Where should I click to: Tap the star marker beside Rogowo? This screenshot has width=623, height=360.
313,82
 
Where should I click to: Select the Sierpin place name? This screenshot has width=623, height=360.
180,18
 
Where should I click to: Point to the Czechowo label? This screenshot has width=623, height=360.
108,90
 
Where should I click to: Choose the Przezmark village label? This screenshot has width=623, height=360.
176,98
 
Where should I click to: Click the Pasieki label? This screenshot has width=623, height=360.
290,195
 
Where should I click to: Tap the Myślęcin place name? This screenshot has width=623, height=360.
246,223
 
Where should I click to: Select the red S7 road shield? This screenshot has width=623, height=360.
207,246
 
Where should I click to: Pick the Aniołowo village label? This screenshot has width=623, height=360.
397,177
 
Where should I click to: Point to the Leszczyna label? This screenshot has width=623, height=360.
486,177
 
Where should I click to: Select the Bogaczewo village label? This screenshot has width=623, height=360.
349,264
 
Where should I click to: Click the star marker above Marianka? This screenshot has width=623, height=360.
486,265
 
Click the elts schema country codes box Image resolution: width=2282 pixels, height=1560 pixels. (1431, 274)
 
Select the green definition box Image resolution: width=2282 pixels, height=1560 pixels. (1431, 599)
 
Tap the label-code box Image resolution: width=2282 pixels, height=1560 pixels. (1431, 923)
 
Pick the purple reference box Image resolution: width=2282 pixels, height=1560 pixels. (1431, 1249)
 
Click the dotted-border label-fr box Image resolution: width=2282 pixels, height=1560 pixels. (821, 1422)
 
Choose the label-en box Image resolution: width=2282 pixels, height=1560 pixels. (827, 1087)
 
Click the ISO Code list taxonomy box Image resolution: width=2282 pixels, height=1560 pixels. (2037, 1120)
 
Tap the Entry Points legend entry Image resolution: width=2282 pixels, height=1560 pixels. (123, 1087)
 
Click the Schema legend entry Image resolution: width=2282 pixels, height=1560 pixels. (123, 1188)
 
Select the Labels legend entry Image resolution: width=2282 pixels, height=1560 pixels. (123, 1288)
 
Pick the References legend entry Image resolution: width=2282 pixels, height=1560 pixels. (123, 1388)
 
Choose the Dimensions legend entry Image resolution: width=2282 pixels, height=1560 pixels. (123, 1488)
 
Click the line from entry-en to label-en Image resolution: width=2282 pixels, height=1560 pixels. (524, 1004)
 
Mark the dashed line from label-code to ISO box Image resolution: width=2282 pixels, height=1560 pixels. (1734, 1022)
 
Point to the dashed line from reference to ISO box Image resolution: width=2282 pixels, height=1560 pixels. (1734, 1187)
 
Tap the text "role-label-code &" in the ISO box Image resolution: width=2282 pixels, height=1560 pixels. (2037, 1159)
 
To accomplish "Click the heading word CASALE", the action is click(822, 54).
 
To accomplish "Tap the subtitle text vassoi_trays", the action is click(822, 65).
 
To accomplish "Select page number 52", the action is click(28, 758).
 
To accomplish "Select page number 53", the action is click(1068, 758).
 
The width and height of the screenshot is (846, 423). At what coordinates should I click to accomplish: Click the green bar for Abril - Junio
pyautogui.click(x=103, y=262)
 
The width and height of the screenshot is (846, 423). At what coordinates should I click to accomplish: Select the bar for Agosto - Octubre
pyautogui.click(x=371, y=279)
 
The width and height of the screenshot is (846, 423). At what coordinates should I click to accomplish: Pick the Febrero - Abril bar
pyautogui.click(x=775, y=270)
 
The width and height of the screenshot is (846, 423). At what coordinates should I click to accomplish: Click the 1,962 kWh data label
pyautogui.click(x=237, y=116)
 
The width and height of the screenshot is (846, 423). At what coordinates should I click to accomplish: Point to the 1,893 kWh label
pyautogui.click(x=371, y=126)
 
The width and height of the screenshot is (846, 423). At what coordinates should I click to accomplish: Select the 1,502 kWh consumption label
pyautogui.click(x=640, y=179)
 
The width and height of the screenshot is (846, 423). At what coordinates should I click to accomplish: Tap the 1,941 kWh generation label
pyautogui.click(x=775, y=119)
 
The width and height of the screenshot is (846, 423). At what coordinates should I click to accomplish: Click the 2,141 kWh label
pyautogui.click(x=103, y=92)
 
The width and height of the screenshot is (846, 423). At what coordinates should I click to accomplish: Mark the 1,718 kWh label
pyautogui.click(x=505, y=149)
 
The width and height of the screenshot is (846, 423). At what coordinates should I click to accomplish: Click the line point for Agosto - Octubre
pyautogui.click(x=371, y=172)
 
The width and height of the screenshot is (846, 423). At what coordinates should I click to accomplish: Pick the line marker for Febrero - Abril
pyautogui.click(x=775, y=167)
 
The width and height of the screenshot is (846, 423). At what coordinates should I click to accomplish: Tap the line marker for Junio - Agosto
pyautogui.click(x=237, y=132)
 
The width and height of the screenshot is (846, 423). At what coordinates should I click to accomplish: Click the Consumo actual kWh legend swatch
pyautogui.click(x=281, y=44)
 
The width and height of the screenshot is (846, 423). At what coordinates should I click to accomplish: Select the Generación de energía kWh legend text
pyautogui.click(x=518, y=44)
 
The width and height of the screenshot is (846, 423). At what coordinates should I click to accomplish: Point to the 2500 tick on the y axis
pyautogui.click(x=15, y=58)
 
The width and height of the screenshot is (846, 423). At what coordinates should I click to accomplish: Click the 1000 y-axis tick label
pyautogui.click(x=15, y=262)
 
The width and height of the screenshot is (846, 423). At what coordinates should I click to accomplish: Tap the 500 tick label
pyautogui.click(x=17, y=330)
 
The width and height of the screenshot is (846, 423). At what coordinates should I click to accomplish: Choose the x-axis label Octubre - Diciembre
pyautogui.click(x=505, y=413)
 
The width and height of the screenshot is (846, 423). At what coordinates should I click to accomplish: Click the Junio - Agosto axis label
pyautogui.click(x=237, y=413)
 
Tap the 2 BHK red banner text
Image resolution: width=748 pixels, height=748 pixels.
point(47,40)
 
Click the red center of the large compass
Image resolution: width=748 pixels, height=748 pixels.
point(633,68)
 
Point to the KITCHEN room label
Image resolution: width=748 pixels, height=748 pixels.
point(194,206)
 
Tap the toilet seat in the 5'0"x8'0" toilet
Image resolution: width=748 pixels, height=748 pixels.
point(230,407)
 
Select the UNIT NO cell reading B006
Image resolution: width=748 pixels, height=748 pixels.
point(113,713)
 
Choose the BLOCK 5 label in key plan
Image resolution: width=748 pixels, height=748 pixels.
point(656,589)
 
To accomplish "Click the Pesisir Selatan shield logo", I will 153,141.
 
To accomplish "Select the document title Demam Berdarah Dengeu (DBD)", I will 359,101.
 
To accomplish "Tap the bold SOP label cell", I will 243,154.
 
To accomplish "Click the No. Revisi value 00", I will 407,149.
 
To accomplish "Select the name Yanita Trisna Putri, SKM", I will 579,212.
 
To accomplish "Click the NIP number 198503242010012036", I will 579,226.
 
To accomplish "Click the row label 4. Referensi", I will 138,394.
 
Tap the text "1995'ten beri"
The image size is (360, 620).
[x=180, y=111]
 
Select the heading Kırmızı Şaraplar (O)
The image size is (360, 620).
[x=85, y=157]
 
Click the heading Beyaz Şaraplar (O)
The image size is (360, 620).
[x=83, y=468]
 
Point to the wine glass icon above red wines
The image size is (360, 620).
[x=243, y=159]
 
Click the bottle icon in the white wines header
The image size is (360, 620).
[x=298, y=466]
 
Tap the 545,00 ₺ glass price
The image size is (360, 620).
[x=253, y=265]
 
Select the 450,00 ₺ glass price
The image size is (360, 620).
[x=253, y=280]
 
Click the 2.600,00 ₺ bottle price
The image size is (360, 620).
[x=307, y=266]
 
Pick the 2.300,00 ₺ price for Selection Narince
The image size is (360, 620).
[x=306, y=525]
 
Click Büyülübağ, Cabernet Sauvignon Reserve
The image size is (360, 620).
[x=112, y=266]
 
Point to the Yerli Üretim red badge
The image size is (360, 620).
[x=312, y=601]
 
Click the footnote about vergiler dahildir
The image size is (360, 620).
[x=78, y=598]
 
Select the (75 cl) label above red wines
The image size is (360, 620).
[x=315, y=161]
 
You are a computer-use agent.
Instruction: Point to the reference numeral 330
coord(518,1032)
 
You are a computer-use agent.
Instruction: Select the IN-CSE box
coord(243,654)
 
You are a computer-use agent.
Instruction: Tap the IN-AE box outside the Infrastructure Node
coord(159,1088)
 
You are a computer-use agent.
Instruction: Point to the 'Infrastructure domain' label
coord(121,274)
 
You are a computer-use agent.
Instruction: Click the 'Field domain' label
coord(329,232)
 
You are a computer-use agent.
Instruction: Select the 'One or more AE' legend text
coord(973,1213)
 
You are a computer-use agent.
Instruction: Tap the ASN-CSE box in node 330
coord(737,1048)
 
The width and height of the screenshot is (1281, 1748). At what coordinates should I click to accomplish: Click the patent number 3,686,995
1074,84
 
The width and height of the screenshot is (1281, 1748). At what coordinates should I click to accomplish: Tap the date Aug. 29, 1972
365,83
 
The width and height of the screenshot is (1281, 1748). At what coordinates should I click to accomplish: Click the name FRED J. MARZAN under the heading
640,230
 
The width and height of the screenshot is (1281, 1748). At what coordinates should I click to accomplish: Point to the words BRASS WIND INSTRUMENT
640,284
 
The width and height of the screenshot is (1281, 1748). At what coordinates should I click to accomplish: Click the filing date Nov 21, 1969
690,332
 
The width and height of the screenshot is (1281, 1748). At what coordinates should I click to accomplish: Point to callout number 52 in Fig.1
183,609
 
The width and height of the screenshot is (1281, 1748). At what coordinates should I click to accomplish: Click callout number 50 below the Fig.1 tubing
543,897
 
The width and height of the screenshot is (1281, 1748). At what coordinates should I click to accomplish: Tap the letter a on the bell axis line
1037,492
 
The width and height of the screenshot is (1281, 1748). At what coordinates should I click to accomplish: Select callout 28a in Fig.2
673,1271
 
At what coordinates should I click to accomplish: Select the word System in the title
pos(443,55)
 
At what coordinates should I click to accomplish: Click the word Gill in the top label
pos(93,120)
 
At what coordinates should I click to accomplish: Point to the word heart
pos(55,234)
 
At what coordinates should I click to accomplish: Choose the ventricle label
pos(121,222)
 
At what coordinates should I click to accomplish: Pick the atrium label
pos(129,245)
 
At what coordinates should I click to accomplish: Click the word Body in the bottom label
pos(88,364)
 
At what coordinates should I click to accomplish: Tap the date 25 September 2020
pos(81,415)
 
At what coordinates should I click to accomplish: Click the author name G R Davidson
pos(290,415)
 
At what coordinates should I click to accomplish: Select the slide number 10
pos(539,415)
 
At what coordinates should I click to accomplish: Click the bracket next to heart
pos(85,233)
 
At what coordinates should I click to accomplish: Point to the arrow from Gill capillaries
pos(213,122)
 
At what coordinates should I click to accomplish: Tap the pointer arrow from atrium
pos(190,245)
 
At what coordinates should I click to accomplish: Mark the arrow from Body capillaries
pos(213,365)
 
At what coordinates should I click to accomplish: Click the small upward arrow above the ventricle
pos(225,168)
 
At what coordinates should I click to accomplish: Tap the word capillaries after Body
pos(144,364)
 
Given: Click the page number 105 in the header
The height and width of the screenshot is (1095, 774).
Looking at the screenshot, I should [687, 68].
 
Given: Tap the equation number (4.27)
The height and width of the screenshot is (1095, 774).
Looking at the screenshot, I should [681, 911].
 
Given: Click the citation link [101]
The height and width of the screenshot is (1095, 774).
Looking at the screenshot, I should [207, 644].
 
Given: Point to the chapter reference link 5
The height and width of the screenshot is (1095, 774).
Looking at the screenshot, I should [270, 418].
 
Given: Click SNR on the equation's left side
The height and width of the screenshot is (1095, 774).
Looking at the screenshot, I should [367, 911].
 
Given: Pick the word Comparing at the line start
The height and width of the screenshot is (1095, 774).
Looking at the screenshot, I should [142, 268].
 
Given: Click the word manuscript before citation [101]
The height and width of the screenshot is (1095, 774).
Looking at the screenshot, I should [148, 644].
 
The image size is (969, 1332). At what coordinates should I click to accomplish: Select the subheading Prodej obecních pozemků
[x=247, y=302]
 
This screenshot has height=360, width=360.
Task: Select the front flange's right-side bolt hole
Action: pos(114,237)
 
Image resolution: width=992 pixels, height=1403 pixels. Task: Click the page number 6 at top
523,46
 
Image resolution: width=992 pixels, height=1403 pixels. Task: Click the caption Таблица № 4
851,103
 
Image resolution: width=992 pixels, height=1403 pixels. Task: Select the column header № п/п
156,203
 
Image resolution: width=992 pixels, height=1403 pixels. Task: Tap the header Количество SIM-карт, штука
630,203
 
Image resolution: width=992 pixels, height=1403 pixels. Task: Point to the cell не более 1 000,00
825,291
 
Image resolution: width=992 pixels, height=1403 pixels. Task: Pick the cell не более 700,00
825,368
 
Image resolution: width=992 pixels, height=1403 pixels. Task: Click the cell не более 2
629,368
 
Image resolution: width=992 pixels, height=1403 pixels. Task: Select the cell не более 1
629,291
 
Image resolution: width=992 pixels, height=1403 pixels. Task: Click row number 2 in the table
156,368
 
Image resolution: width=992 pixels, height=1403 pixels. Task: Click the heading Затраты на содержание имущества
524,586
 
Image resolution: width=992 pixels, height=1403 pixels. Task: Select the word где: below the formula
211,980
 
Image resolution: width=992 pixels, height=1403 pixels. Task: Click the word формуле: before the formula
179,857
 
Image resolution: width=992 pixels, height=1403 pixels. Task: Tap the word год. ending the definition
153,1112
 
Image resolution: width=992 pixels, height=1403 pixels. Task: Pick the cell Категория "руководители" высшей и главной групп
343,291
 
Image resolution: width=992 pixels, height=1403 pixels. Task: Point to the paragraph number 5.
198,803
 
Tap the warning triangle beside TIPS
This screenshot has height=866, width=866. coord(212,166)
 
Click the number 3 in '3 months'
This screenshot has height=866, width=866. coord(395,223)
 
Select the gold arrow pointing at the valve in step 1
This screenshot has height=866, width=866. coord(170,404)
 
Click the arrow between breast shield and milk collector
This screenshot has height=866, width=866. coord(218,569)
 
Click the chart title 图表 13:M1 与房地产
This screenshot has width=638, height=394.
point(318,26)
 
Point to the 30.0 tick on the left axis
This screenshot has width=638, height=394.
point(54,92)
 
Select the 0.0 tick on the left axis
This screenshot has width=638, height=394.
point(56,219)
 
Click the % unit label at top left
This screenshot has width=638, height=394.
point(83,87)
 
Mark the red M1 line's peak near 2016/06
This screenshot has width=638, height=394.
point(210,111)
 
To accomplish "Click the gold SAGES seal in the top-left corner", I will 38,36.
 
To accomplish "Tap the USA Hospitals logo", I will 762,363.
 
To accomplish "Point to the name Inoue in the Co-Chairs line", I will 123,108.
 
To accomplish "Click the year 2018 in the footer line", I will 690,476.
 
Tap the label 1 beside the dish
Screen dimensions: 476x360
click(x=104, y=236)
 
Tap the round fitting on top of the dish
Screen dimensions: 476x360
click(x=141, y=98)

Task requirements
Pick out every line in the rows above that contains the word "glass", and copy each of those lines in full. Case counts.

Result
Point to the wine glass icon above red wines
Tap the 545,00 ₺ glass price
Select the 450,00 ₺ glass price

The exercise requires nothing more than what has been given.